初めて一般市民も朗読に加わる。車座になって行われたよみ芝居

 コマイぬの「月いちよみ芝居第十三夜」が先日、石巻市中央3丁目の旧観慶丸商店で行われた。地元劇団「スイミーは まだ 旅の途中」の団員や初参加の一般市民など、これまでで最多の10人が出演。街中に演劇の輪が広がった。

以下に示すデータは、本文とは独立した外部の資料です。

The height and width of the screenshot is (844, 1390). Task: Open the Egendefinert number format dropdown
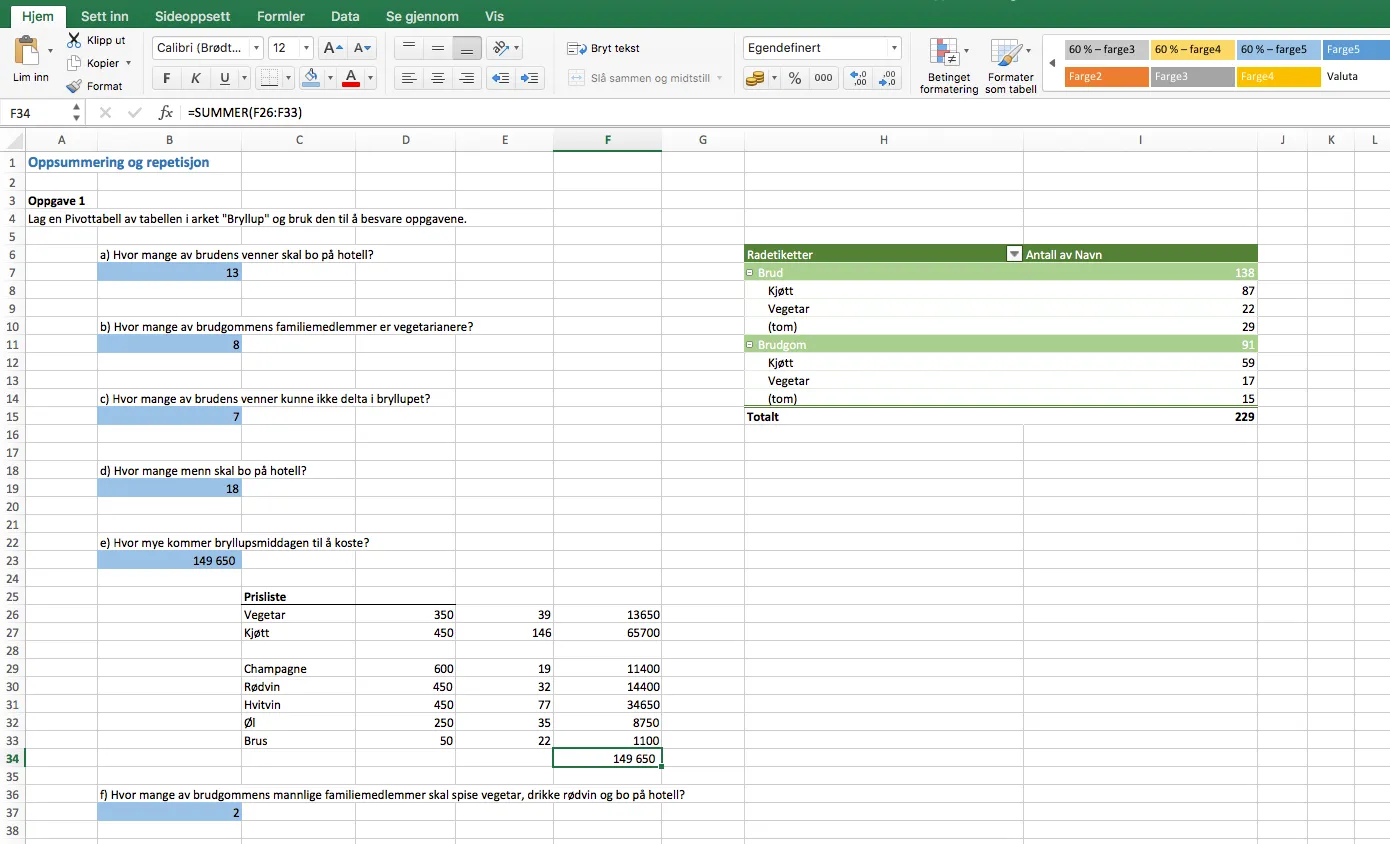pyautogui.click(x=894, y=48)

 13回目で初めて市民に参加を呼び掛けたところ、石巻市や仙台市、松島町から女性3人が応募。劇団員に交じってよみ芝居に挑んだ。

 上演スタイルも工夫。出演者10人が車座になって、涌谷町在住の作家郷内心瞳さんの作品「田舎怪異百物語」を朗読。まるで自分が体験したように、世にも不思議な出来事を順番に披露した。観客は車座を取り囲むようにして耳を傾けた。

 石巻市須江からよみ芝居に参加した本川久美子さんは「演劇経験はゼロだったが楽しかった。演劇による街づくりに加わることができて良かった」と話した。

 2013年にコマイぬを結成し、昨年から月いちよみ芝居を始めた石巻市出身の俳優芝原弘さんは「新しい出会いが生まれた。仲間を増やして古里を、芝居で活気づけたい」と語った。

 第十四夜は24日午後7時から旧観慶丸商店で行われる。入場無料。連絡先は芝原さん090(4041)8168。